* _What you will do_: Please gather each line in the data below that contains the string "field", counting a match only when the case agrees.

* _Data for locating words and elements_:
+++++
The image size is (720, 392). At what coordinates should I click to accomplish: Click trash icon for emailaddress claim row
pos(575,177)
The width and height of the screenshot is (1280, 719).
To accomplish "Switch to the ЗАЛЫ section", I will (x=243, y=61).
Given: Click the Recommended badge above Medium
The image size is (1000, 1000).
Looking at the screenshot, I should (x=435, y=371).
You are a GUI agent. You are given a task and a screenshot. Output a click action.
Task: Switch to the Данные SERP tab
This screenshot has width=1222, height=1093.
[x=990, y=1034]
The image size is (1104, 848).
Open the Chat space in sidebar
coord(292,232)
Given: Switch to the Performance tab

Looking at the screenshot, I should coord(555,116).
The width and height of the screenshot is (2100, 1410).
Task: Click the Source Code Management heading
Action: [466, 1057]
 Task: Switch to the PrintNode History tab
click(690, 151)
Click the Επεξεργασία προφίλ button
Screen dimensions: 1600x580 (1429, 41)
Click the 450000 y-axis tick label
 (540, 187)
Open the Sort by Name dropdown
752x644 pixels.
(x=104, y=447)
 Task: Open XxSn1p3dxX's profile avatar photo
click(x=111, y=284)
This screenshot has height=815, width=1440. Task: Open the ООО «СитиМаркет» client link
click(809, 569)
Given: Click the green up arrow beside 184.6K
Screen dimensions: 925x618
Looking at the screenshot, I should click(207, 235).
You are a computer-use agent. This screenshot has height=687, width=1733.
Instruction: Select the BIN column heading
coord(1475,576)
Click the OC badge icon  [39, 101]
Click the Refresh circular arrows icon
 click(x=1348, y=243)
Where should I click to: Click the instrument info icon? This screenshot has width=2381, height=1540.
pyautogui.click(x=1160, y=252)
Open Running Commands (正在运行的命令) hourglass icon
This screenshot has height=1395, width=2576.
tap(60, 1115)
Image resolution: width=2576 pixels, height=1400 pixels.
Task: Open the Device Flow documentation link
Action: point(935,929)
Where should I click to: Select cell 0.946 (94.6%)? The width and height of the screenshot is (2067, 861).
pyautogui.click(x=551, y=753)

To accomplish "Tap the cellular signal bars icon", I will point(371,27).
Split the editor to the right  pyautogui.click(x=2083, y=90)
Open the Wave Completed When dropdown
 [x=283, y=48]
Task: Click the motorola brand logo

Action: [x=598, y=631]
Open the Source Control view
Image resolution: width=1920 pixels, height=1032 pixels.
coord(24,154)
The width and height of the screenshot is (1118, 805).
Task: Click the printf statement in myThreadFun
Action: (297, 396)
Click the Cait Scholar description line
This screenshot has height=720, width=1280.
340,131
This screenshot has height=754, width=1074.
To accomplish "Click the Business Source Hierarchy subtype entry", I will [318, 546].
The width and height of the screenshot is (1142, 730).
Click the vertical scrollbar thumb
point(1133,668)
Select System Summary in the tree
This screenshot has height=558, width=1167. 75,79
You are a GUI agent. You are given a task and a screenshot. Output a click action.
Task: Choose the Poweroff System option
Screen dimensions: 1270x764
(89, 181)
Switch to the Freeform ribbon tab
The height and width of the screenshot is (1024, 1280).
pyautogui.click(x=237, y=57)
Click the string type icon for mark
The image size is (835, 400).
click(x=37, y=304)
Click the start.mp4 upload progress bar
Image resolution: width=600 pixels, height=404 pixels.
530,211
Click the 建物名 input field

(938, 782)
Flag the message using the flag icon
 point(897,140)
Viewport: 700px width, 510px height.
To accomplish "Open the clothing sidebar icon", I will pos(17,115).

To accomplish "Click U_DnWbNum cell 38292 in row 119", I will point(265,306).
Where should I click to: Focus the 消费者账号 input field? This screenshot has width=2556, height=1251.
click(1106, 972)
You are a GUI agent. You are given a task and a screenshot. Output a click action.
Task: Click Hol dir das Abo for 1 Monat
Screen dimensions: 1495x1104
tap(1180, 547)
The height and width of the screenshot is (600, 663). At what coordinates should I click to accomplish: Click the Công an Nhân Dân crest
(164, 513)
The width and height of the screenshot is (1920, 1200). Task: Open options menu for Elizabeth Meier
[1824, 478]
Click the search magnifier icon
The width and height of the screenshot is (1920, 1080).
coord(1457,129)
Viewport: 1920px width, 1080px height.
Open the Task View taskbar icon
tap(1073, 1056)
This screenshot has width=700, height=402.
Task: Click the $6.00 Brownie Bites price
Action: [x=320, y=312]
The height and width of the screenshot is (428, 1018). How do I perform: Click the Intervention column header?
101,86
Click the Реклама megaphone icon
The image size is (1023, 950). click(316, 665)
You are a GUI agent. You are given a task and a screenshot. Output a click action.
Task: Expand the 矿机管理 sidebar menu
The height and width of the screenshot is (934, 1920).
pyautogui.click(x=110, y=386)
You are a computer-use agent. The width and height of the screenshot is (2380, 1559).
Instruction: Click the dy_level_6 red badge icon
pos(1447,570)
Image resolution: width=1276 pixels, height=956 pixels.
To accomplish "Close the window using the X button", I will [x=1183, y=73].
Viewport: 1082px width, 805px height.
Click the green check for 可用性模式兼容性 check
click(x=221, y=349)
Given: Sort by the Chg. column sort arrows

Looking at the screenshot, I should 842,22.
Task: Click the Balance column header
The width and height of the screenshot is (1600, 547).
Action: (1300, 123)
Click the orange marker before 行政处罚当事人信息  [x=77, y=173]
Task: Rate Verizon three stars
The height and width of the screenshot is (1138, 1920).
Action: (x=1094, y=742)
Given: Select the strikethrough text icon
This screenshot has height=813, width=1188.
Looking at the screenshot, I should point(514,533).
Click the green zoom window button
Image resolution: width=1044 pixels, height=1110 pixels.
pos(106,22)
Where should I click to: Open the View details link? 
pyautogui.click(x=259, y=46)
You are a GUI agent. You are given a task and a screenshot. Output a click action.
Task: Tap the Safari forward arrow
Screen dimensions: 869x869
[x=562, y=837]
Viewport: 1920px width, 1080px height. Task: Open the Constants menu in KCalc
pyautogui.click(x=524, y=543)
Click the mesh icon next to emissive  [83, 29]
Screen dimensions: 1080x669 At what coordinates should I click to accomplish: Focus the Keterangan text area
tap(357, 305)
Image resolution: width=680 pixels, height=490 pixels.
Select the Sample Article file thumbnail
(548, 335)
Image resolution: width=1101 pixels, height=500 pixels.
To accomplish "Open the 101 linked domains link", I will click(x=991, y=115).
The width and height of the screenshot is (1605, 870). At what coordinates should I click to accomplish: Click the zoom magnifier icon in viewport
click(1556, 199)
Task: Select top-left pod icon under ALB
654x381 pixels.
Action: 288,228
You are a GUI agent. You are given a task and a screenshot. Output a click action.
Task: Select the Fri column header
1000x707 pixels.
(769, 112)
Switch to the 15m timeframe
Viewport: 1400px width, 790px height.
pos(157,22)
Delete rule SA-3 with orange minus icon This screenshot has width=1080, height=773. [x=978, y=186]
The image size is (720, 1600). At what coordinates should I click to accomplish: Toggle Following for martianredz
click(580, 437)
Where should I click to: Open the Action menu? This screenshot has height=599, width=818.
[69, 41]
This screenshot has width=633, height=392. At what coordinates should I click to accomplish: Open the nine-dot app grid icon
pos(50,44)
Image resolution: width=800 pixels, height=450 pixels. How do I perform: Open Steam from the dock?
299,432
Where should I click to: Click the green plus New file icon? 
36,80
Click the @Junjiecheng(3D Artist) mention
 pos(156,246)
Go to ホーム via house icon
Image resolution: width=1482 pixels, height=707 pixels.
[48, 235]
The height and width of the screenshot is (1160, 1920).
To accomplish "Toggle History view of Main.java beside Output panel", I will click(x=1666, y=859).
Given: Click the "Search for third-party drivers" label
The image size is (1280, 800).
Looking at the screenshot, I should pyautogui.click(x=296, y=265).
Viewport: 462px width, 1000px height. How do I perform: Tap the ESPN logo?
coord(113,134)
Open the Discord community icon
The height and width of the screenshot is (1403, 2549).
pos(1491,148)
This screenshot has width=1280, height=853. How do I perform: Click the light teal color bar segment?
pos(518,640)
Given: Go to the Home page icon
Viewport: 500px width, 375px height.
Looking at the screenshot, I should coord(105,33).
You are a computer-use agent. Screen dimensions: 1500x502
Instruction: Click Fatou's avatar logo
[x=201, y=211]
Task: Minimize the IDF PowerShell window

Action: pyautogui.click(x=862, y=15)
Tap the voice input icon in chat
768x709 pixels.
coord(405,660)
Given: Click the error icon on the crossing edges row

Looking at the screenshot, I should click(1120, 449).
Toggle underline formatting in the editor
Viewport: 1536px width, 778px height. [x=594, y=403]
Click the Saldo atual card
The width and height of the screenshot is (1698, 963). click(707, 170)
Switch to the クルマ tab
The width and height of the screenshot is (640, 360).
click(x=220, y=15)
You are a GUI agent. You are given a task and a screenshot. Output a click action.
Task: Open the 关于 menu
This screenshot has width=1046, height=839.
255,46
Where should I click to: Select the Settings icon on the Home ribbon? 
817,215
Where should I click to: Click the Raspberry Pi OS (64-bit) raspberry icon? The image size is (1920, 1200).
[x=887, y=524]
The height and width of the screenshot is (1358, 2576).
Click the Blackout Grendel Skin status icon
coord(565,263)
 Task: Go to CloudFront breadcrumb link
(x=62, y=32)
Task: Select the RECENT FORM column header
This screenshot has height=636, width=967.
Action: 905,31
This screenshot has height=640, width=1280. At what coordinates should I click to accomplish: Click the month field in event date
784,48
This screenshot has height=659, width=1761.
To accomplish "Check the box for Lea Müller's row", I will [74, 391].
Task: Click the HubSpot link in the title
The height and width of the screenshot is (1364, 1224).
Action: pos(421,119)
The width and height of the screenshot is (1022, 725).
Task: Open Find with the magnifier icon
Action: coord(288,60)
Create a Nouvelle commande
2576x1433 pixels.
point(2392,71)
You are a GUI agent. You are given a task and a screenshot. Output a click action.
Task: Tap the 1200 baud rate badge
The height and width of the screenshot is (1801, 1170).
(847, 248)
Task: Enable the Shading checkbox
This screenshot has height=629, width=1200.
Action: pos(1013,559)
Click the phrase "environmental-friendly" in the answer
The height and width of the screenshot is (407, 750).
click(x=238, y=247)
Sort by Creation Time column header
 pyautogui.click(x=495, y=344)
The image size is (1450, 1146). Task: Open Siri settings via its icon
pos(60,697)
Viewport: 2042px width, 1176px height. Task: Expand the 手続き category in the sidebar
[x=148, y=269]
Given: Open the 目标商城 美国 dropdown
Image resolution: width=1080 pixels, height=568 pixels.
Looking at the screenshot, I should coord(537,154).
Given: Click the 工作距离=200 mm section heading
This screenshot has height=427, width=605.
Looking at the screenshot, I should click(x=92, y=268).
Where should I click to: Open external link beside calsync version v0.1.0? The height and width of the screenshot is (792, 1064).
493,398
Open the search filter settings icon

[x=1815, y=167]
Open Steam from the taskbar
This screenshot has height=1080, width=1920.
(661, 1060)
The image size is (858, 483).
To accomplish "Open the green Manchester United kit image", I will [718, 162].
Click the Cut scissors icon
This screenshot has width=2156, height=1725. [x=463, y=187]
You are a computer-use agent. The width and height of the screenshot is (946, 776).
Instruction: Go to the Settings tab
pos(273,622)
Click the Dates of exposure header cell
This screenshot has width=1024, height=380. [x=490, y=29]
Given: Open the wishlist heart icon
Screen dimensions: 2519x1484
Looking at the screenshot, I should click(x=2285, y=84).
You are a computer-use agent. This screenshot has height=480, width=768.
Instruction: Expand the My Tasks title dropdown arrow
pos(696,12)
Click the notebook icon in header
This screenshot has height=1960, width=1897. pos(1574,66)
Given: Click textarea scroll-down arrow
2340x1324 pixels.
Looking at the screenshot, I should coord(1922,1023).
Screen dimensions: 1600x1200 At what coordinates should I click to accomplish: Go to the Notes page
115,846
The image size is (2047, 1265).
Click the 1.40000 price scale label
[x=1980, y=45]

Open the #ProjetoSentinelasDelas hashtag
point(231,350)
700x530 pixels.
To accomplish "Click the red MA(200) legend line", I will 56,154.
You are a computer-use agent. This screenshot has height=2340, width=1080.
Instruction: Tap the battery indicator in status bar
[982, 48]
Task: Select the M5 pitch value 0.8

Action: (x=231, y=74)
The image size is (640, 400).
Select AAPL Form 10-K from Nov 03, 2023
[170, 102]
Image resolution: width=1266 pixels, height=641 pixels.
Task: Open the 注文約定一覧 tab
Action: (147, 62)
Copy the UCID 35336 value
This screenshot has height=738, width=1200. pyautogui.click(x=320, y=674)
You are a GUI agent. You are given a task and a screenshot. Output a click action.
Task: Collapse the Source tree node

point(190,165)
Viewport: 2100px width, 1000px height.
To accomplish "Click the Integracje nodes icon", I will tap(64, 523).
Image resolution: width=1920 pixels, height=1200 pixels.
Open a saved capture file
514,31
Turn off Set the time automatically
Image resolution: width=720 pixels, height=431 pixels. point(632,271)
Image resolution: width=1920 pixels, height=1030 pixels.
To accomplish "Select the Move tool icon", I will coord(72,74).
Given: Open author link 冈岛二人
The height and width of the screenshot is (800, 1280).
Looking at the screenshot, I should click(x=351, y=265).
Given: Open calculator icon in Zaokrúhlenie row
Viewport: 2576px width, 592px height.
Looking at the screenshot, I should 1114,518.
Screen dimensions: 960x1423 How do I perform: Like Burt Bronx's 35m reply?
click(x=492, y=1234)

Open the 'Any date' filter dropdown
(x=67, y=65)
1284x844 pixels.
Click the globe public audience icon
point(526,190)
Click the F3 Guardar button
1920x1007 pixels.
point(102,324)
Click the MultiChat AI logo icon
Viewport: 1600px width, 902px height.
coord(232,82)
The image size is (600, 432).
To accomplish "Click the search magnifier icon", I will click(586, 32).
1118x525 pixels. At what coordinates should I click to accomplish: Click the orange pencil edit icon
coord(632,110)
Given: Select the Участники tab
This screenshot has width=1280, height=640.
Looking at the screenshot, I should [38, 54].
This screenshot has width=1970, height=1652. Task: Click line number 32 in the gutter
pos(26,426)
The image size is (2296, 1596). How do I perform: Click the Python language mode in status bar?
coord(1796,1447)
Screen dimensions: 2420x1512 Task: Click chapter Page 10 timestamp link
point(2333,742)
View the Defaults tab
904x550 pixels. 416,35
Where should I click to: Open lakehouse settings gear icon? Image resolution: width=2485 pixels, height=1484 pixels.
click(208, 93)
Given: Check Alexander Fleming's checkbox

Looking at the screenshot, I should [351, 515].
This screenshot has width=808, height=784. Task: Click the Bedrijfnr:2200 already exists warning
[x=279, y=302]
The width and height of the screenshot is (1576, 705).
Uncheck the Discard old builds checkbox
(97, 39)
+++++
* _Result below_:
Click the 建物名 input field
Where should I click to: Focus the 消费者账号 input field? This screenshot has width=2556, height=1251.
This screenshot has height=640, width=1280. At what coordinates should I click to accomplish: Click the month field in event date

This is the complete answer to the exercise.